Ma i reiterati mesi di pandemia, le condizioni caotiche dei pronti soccorsi, la chiusura dei reparti, i turni prolungati con orari disumani, come più volte hanno testimoniato le nostre indagini, nonché le aggressioni subite ogni giorno nelle corsie, hanno alla fine ridotto al lumicino , in molti dei nostri colleghi, l’energia fisica e quella mentale, annoverando da una parte oltre 100mila infermieri contagiati dall’inizio dell’esplosione del virus, e dall’altra scatenando tante, troppe reazioni a catena, figlie dello stress e della fatica, come la sindrome di burn-out.
Solo così si spiegano dimissioni di questa portata.
Il Veneto, la Toscana con una carenza di personale che supera il 25%, e poi il Molise, bloccato in extremis proprio mentre apriva all'utilizzo di turni di 12 ore continuative per coprire la carenza di personale, e ancora la Lombardia sempre al primo posto con contagi tra gli operatori sanitari, la disastrata Campania e ancora territori all’apparenza virtuosi ma tutt’altro che felici come Marche, Friuli e Valle d’Aosta: sindacati come il nostro da mesi, con le indagini dei nostri referenti, denunciano situazioni a prova di bomba, fino ad arrivare al caos dei pronti soccorsi romani in piena fibrillazione. E ora i numeri dimostrano che tra stipendi bassi, turni massacranti, precariato e l’acuirsi delle aggressioni, sanità ordinaria affossata, sempre più infermieri nel 2021 hanno scelto di cambiare lavoro e di cambiare vita».
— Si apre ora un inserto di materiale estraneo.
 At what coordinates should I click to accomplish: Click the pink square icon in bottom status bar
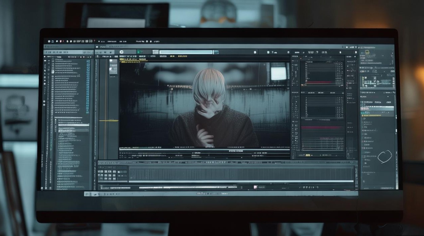click(x=255, y=187)
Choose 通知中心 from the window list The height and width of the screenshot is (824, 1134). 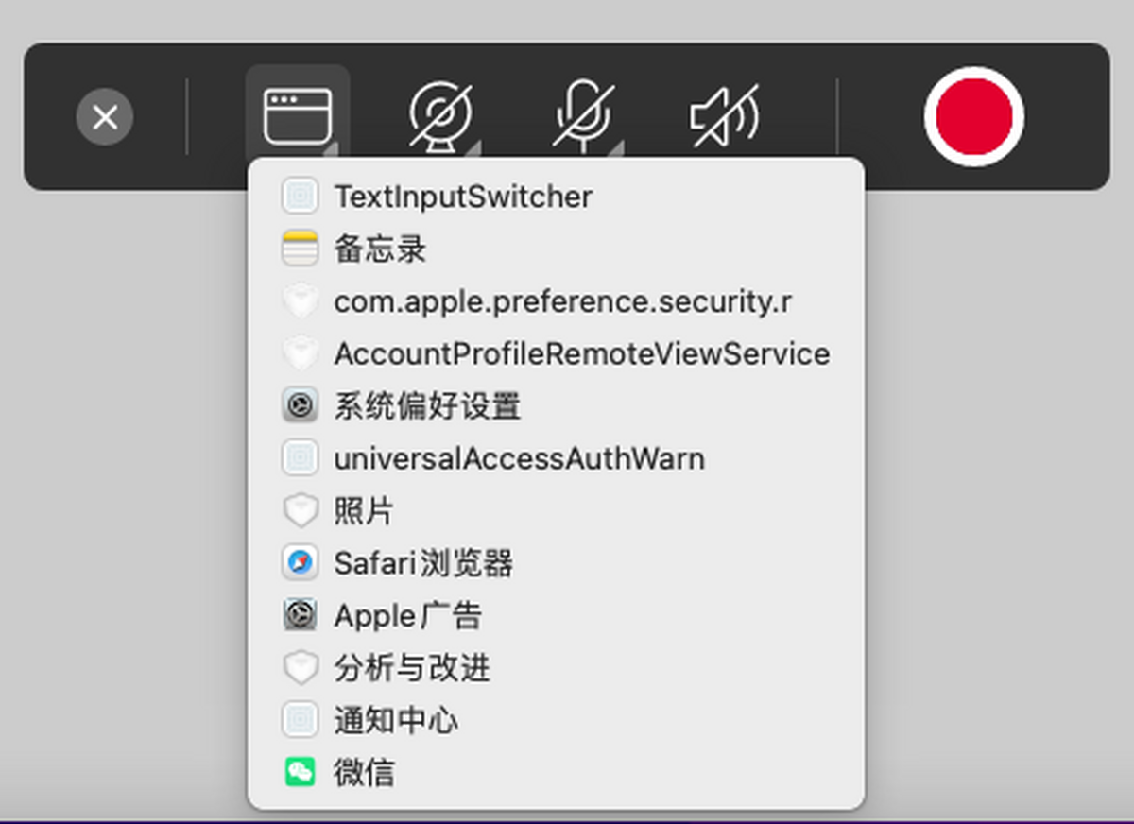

«Una delle principali cause all’origine delle dimissioni di massa è ritenuta essere la sindrome da burnout, vale a dire una situazione professionale percepita come logorante dal punto di vista psicofisico. Il lavoratore, non disponendo di risorse comportamentali e cognitive adeguate a fronteggiare questa sensazione di esaurimento fisico ed emotivo, decide di lasciare il lavoro. Esemplificativo appare il caso di infermieri, medici e altri operatori sanitari che negli ultimi due anni, con la pandemia, sono stati sottoposti ad un sovraccarico di lavoro indicibile. Le soluzioni sono a portata di mano e rientrano tutte in un piano di valorizzazione, fin qui purtroppo mai messo in atto dai Governi che si sono succeduti.
Senza considerare poi il comportamento delle regioni, che parrebbero essersi poste la seguente domanda: perché valorizzare gli infermieri se sotto la bandiera dell'emergenza - che tutto giustifica- possiamo spremerli come limoni, privandoli anche del tempo necessario al loro ristoro psico fisico? Si signori, noi ci chiediamo se non sia proprio questa la domanda che si saranno poste alcune Aziende Sanitarie in Italia, da ultimo quella di Imola, quando hanno deciso, in barba a qualsiasi diversa considerazione, di bloccare le ferie proprio agli infermieri, quelli che , invece, ne avrebbero avuto maggiore bisogno. Gli infermieri Italiani meritano rispetto!», conclude De Palma contrariato. Così dichiara in una nota Antonio De Palma, Presidente Nazionale del Nursing Up.